● **TEXTE FOURNI**:
________
9.
Trimard
Emile Bachelet
5.00★
(2)
Grand Prix 2024 du livre le plus injustement oublié
Il en est des bibliothèques comme des rochers que l'on soulève à la pêche aux crabes.
Il faut tout y remettre en place !
Qui sait quel trésor pourra y être redécouvert un jour ?
Le temps est l'ami du pêcheur, comme celui du lecteur.
Ce livre attendait depuis plus de soixante-dix ans dans la bibliothèque de l'arrière grand-tante Nénette que mon oncle me le mette dans les mains avec l'oeil qui pétille de celui qui sait qu'il va faire plaisir.
Ce livre est une curiosité, un petit bijou de Littérature.
C'est un livre aujourd'hui tout bonnement introuvable.
C'est le livre d'un écrivain qui, de s'être trop passionné pour les abeilles, n'en a écrit qu'un au soir de sa vie.
C'est le livre d'un vieil homme dont Michel Ragon disait qu'il incarnait l'anarchie que Bonnot avait dévoyée.
"Trimard" est le roman d'Émile Bachelet qui, à l'occasion de sa publication a fait l'objet d'un court mais élogieux article dans le "Libertaire (1)" du 17 août 1951.
Il a été publié par les éditions "L'amitié par le livre" de Camille Belliard.
Il a été lu rue Triquet, ou à la "Porte aux Dames".
Car si tout ceci est une affaire d'amitié, c'est aussi affaire saint-vaastaise !
Camille Belliard, instituteur et directeur du centre psycho-pédagogique de l'île de Tatihou, avait en 1948 installé sa maison d'édition à Saint-Vaast la Hougue.
Et parce que le saint-vaastais est parfois susceptible, il sera nécessaire de préciser ici que "L'amitié par le livre" ne fût pas un petit "bricolage" local destiné à faire joli dans le paysage (2).
C'était un club d'éditions originales, le plus ancien des clubs et ghildes du livre sans bénéfice, fondé en 1930 par des enseignants et basé sur l'amitié.
Son président-fondateur était Camille Belliard (3).
Parmi ses publications les plus marquantes, l'on peut retrouver l'un des premiers ouvrages d'Henri Vincenot, "La Pie saoule" en 1956 et auparavant, le Goncourt 1943 : "Passage de l'homme" de Marius Groult, ainsi que le premier roman d'Augustin Robinet, "Le Haut lieu", qui devait recueillir 4 voix au Goncourt De 1952 ... sans oublier bien sûr "La grande panne" de Théo Varlet, ce vieux récit de SF qui fit sensation en 1936.
"Trimard" est donc le roman d'Émile Bachelet.
C'est l'histoire de Joseph Lajonc.
C'est le récit initiatique du chemin que se trace un jeune garçon vers son âge d'homme, et de son éveil à une pensée libertaire et originale.
Joseph Lajonc a loupé son certif !
Il deviendra donc menuisier.
Mais, entre chopines et coups de rabots, l'atelier du père Sorbonne va vite lui paraître très étroit.
________
● **MATÉRIEL SOURCE**:
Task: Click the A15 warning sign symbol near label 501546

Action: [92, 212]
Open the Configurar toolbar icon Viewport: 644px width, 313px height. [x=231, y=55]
________
● **CONSIGNE A**:
Recopiez le passage du texte sur le roman « Trimard » qui commence par « C'était un club » et se poursuit jusqu'à « libertaire et originale. ».
● **CONSIGNE B**:
D'après le texte sur le roman « Trimard », quel métier Joseph Lajonc exercera-t-il après avoir raté son certificat ?
● **CONSIGNE C**:
Prolongez le texte sur le roman « Trimard » à partir de sa dernière phrase.

● **CORRIGÉ A**:
C'était un club d'éditions originales, le plus ancien des clubs et ghildes du livre sans bénéfice, fondé en 1930 par des enseignants et basé sur l'amitié.
Son président-fondateur était Camille Belliard (3).
Parmi ses publications les plus marquantes, l'on peut retrouver l'un des premiers ouvrages d'Henri Vincenot, "La Pie saoule" en 1956 et auparavant, le Goncourt 1943 : "Passage de l'homme" de Marius Groult, ainsi que le premier roman d'Augustin Robinet, "Le Haut lieu", qui devait recueillir 4 voix au Goncourt De 1952 ... sans oublier bien sûr "La grande panne" de Théo Varlet, ce vieux récit de SF qui fit sensation en 1936.
"Trimard" est donc le roman d'Émile Bachelet.
C'est l'histoire de Joseph Lajonc.
C'est le récit initiatique du chemin que se trace un jeune garçon vers son âge d'homme, et de son éveil à une pensée libertaire et originale.

● **CORRIGÉ B**:
Il deviendra menuisier.

● **CORRIGÉ C**:
Son apprentissage terminé, à 17 ans, il en sait assez sur le métier pour entamer un tour de France.
Il veut devenir maître de sa vie.
Il veut devenir Compagnon.
Un louis d'or et cinquante francs dans la poche, il prend donc la route vers Tours jusqu'à Saint-Sébastien où ... il va rencontrer l'amour dans l'atelier de lingerie de mademoiselle Bodard.
Louise Moulin est une belle jeune fille, indépendante et libre, qui ne demande qu'à être vraiment aimée.
Mais le Compagnonnage est une rude école qui ne supporte pas "l'attache" et Joseph devra reprendre la route, sans vouloir vraiment se retourner ...
Ce livre est d'abord un joli roman, captivant et bien écrit.
Il est traversé par la Loire, ce fleuve libre qui serpente entre ses premiers chapitres.
Il est fait d'évocatrices descriptions et de lumineux portraits.
Le tout est y peint en clair-obscur.
Mais c'est un livre délicat, tressé d'une écriture fine et sensible.
Le récit n'y est jamais brusqué.
La véritable noirceur n'y a pas eu droit de cité.
Et l'idéologie qui vient le teinter n'y est jamais forcée.
L'on ne saura pas grand-chose de Boisvert, ce vieux vagabond philosophe, libre et heureux, qui va initier Joseph au bonheur.
Et pourtant, c'est une véritable leçon de vie que le vieil homme va dispenser à tous à travers ce livre.
S'agit-il là des mémoires romancées d'Émile Bachelet ?
Peut-être ! Pas sûr ! ... Peu importe ...
Ce qui importe c'est que l'amitié, et l'amour de la littérature, peut-être, soient passé(e)s par ce livre.
Ce roman a été préfacé d'un avant-propos signé par Edouard Dolleans, qui a été historien du mouvement ouvrier et membre du secrétariat d'État aux loisirs et aux sports de Léo Lagrange sous le gouvernement du Front populaire, en 1936, puis chef de cabinet du sous-secrétariat d'État au travail Philippe Serre en 1937.
Il y est écrit entre autres belles choses sur le livre et son auteur que finalement, dans la vraie vie, Joseph Lajonc a retrouvé Louise, qu'elle est devenue la compagne de sa vie et la mère de ses enfants.
Et Edouard Dolleans y raconte aussi qu'une journée d'automne, accompagné de Michel Ragon, ils eurent autour de la table familiale de Pouligny le sentiment d'avoir toujours été là ...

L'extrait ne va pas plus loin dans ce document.